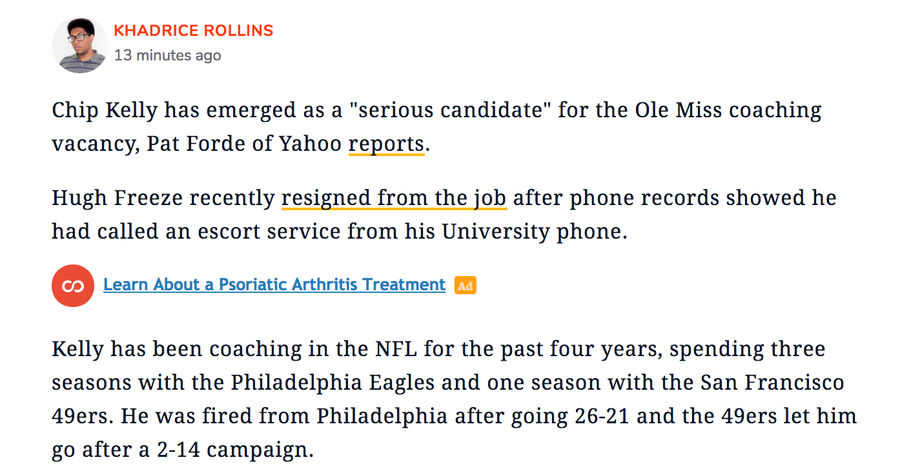Select the "Chip Kelly" name opening the article
Image resolution: width=900 pixels, height=476 pixels.
(104, 110)
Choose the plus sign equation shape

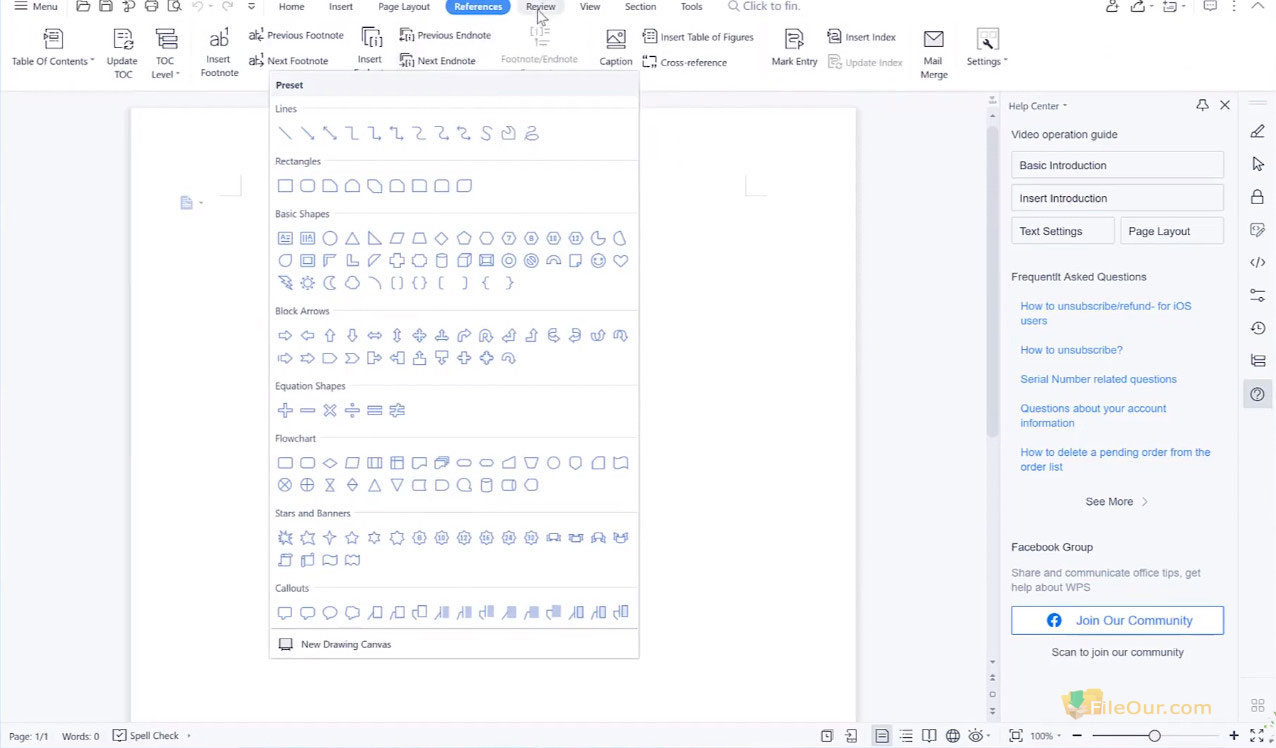tap(285, 410)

━━━━━━━━━━

TASK REQUIREMENTS
Count the lines in the rows above that contain the string "plus".

EXPECTED ANSWER
1